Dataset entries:

========

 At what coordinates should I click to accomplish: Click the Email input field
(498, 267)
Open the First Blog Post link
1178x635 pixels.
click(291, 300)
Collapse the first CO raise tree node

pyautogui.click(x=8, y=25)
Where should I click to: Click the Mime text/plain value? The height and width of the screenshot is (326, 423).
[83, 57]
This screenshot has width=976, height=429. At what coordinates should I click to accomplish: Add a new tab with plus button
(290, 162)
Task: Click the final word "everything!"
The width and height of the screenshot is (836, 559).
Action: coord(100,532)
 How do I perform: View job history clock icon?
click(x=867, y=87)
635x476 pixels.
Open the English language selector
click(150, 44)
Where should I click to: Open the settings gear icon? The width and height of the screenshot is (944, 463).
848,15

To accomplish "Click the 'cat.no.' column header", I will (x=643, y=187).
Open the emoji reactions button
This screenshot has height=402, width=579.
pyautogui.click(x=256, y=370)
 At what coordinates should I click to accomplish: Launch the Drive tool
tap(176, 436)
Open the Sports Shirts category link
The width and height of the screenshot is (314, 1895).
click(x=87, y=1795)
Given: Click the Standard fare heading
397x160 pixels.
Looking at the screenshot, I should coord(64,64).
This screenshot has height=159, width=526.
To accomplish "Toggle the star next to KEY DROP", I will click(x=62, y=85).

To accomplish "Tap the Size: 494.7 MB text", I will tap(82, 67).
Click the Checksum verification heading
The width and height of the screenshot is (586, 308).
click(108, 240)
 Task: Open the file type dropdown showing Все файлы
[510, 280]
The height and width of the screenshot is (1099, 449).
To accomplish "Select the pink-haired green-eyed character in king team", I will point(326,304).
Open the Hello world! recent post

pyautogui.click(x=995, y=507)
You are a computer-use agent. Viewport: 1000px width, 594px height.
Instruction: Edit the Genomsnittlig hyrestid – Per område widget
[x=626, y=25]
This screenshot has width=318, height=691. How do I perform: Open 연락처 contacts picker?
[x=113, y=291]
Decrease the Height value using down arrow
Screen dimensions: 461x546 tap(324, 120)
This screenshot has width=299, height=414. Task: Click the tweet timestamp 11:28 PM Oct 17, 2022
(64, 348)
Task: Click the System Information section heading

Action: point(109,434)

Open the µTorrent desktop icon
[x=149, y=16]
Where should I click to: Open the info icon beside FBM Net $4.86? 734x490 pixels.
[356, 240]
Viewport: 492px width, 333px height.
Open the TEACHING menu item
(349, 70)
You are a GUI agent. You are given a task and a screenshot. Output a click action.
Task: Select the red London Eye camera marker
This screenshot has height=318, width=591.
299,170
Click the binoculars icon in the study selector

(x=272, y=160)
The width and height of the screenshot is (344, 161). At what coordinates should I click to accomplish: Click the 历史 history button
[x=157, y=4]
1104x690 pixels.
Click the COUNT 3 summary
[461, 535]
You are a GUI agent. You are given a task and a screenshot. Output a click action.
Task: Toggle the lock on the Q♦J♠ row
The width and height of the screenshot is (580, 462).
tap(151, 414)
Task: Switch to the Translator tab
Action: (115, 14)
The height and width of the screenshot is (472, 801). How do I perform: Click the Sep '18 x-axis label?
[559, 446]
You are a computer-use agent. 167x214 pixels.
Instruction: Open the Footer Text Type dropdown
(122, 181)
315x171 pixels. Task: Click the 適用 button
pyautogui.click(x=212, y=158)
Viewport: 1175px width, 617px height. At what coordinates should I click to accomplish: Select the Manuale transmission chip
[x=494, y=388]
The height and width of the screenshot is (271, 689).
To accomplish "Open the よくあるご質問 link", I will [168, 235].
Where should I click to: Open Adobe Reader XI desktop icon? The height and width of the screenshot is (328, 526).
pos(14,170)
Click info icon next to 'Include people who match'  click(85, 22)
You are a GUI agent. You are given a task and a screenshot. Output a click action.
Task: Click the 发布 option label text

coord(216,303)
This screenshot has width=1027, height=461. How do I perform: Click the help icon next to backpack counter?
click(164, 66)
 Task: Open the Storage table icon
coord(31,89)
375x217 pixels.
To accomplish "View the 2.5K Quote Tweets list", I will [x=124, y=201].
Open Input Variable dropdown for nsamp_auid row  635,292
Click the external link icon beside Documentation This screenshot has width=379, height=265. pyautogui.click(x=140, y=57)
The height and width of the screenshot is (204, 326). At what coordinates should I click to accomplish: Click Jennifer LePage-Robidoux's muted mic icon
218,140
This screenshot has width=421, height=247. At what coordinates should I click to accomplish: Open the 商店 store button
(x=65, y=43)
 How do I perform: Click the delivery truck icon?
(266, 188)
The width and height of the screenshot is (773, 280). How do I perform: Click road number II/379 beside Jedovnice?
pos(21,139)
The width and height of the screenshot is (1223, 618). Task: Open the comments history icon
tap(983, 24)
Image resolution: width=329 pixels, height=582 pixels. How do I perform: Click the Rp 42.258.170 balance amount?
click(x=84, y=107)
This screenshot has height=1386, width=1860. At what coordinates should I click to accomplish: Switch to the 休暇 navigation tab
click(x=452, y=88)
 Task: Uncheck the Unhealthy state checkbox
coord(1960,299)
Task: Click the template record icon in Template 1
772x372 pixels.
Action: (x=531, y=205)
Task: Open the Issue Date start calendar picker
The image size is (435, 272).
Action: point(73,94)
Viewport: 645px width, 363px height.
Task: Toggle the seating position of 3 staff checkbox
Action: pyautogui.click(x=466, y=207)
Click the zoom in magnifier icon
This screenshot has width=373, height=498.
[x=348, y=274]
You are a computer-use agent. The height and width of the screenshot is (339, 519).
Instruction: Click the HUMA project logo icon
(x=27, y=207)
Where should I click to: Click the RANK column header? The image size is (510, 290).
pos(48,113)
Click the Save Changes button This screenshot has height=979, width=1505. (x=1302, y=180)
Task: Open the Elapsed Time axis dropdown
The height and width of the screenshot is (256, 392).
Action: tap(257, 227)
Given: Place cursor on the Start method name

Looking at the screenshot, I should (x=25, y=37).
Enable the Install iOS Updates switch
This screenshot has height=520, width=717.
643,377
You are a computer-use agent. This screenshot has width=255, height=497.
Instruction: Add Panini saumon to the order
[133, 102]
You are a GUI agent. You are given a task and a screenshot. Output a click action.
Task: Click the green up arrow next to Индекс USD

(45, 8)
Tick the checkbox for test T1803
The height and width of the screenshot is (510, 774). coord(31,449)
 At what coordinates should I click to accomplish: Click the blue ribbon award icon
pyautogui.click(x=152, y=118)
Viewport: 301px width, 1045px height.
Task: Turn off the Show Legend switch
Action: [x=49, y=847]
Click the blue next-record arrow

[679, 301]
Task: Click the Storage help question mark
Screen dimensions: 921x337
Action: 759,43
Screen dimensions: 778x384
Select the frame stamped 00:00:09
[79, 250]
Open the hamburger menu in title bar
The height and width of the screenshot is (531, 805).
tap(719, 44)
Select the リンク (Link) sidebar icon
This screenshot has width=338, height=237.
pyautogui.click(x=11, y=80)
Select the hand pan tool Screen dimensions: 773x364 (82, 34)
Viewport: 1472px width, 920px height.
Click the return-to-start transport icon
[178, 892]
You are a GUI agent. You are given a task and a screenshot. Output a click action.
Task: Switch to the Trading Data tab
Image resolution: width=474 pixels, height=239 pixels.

========

**Task requirements:** So that nothing is lost, please reproduce each entry exactly as written.

**Response area:**
 At what coordinates should I click to accomplish: Click the Email input field
(498, 267)
Open the First Blog Post link
1178x635 pixels.
click(291, 300)
Collapse the first CO raise tree node

pyautogui.click(x=8, y=25)
Where should I click to: Click the Mime text/plain value? The height and width of the screenshot is (326, 423).
[83, 57]
This screenshot has width=976, height=429. At what coordinates should I click to accomplish: Add a new tab with plus button
(290, 162)
Task: Click the final word "everything!"
The width and height of the screenshot is (836, 559).
Action: coord(100,532)
 How do I perform: View job history clock icon?
click(x=867, y=87)
635x476 pixels.
Open the English language selector
click(150, 44)
Where should I click to: Open the settings gear icon? The width and height of the screenshot is (944, 463).
848,15

To accomplish "Click the 'cat.no.' column header", I will (x=643, y=187).
Open the emoji reactions button
This screenshot has height=402, width=579.
pyautogui.click(x=256, y=370)
 At what coordinates should I click to accomplish: Launch the Drive tool
tap(176, 436)
Open the Sports Shirts category link
The width and height of the screenshot is (314, 1895).
click(x=87, y=1795)
Given: Click the Standard fare heading
397x160 pixels.
Looking at the screenshot, I should coord(64,64).
This screenshot has height=159, width=526.
To accomplish "Toggle the star next to KEY DROP", I will click(x=62, y=85).

To accomplish "Tap the Size: 494.7 MB text", I will tap(82, 67).
Click the Checksum verification heading
The width and height of the screenshot is (586, 308).
click(108, 240)
 Task: Open the file type dropdown showing Все файлы
[510, 280]
The height and width of the screenshot is (1099, 449).
To accomplish "Select the pink-haired green-eyed character in king team", I will point(326,304).
Open the Hello world! recent post

pyautogui.click(x=995, y=507)
You are a computer-use agent. Viewport: 1000px width, 594px height.
Instruction: Edit the Genomsnittlig hyrestid – Per område widget
[x=626, y=25]
This screenshot has width=318, height=691. How do I perform: Open 연락처 contacts picker?
[x=113, y=291]
Decrease the Height value using down arrow
Screen dimensions: 461x546 tap(324, 120)
This screenshot has width=299, height=414. Task: Click the tweet timestamp 11:28 PM Oct 17, 2022
(64, 348)
Task: Click the System Information section heading

Action: point(109,434)

Open the µTorrent desktop icon
[x=149, y=16]
Where should I click to: Open the info icon beside FBM Net $4.86? 734x490 pixels.
[356, 240]
Viewport: 492px width, 333px height.
Open the TEACHING menu item
(349, 70)
You are a GUI agent. You are given a task and a screenshot. Output a click action.
Task: Select the red London Eye camera marker
This screenshot has height=318, width=591.
299,170
Click the binoculars icon in the study selector

(x=272, y=160)
The width and height of the screenshot is (344, 161). At what coordinates should I click to accomplish: Click the 历史 history button
[x=157, y=4]
1104x690 pixels.
Click the COUNT 3 summary
[461, 535]
You are a GUI agent. You are given a task and a screenshot. Output a click action.
Task: Toggle the lock on the Q♦J♠ row
The width and height of the screenshot is (580, 462).
tap(151, 414)
Task: Switch to the Translator tab
Action: (115, 14)
The height and width of the screenshot is (472, 801). How do I perform: Click the Sep '18 x-axis label?
[559, 446]
You are a computer-use agent. 167x214 pixels.
Instruction: Open the Footer Text Type dropdown
(122, 181)
315x171 pixels. Task: Click the 適用 button
pyautogui.click(x=212, y=158)
Viewport: 1175px width, 617px height. At what coordinates should I click to accomplish: Select the Manuale transmission chip
[x=494, y=388]
The height and width of the screenshot is (271, 689).
To accomplish "Open the よくあるご質問 link", I will [168, 235].
Where should I click to: Open Adobe Reader XI desktop icon? The height and width of the screenshot is (328, 526).
pos(14,170)
Click info icon next to 'Include people who match'  click(85, 22)
You are a GUI agent. You are given a task and a screenshot. Output a click action.
Task: Click the 发布 option label text

coord(216,303)
This screenshot has width=1027, height=461. How do I perform: Click the help icon next to backpack counter?
click(164, 66)
 Task: Open the Storage table icon
coord(31,89)
375x217 pixels.
To accomplish "View the 2.5K Quote Tweets list", I will [x=124, y=201].
Open Input Variable dropdown for nsamp_auid row  635,292
Click the external link icon beside Documentation This screenshot has width=379, height=265. pyautogui.click(x=140, y=57)
The height and width of the screenshot is (204, 326). At what coordinates should I click to accomplish: Click Jennifer LePage-Robidoux's muted mic icon
218,140
This screenshot has width=421, height=247. At what coordinates should I click to accomplish: Open the 商店 store button
(x=65, y=43)
 How do I perform: Click the delivery truck icon?
(266, 188)
The width and height of the screenshot is (773, 280). How do I perform: Click road number II/379 beside Jedovnice?
pos(21,139)
The width and height of the screenshot is (1223, 618). Task: Open the comments history icon
tap(983, 24)
Image resolution: width=329 pixels, height=582 pixels. How do I perform: Click the Rp 42.258.170 balance amount?
click(x=84, y=107)
This screenshot has height=1386, width=1860. At what coordinates should I click to accomplish: Switch to the 休暇 navigation tab
click(x=452, y=88)
 Task: Uncheck the Unhealthy state checkbox
coord(1960,299)
Task: Click the template record icon in Template 1
772x372 pixels.
Action: (x=531, y=205)
Task: Open the Issue Date start calendar picker
The image size is (435, 272).
Action: point(73,94)
Viewport: 645px width, 363px height.
Task: Toggle the seating position of 3 staff checkbox
Action: pyautogui.click(x=466, y=207)
Click the zoom in magnifier icon
This screenshot has width=373, height=498.
[x=348, y=274]
You are a computer-use agent. The height and width of the screenshot is (339, 519).
Instruction: Click the HUMA project logo icon
(x=27, y=207)
Where should I click to: Click the RANK column header? The image size is (510, 290).
pos(48,113)
Click the Save Changes button This screenshot has height=979, width=1505. (x=1302, y=180)
Task: Open the Elapsed Time axis dropdown
The height and width of the screenshot is (256, 392).
Action: tap(257, 227)
Given: Place cursor on the Start method name

Looking at the screenshot, I should (x=25, y=37).
Enable the Install iOS Updates switch
This screenshot has height=520, width=717.
643,377
You are a computer-use agent. This screenshot has width=255, height=497.
Instruction: Add Panini saumon to the order
[133, 102]
You are a GUI agent. You are given a task and a screenshot. Output a click action.
Task: Click the green up arrow next to Индекс USD

(45, 8)
Tick the checkbox for test T1803
The height and width of the screenshot is (510, 774). coord(31,449)
 At what coordinates should I click to accomplish: Click the blue ribbon award icon
pyautogui.click(x=152, y=118)
Viewport: 301px width, 1045px height.
Task: Turn off the Show Legend switch
Action: [x=49, y=847]
Click the blue next-record arrow

[679, 301]
Task: Click the Storage help question mark
Screen dimensions: 921x337
Action: 759,43
Screen dimensions: 778x384
Select the frame stamped 00:00:09
[79, 250]
Open the hamburger menu in title bar
The height and width of the screenshot is (531, 805).
tap(719, 44)
Select the リンク (Link) sidebar icon
This screenshot has width=338, height=237.
pyautogui.click(x=11, y=80)
Select the hand pan tool Screen dimensions: 773x364 (82, 34)
Viewport: 1472px width, 920px height.
Click the return-to-start transport icon
[178, 892]
You are a GUI agent. You are given a task and a screenshot. Output a click action.
Task: Switch to the Trading Data tab
Image resolution: width=474 pixels, height=239 pixels.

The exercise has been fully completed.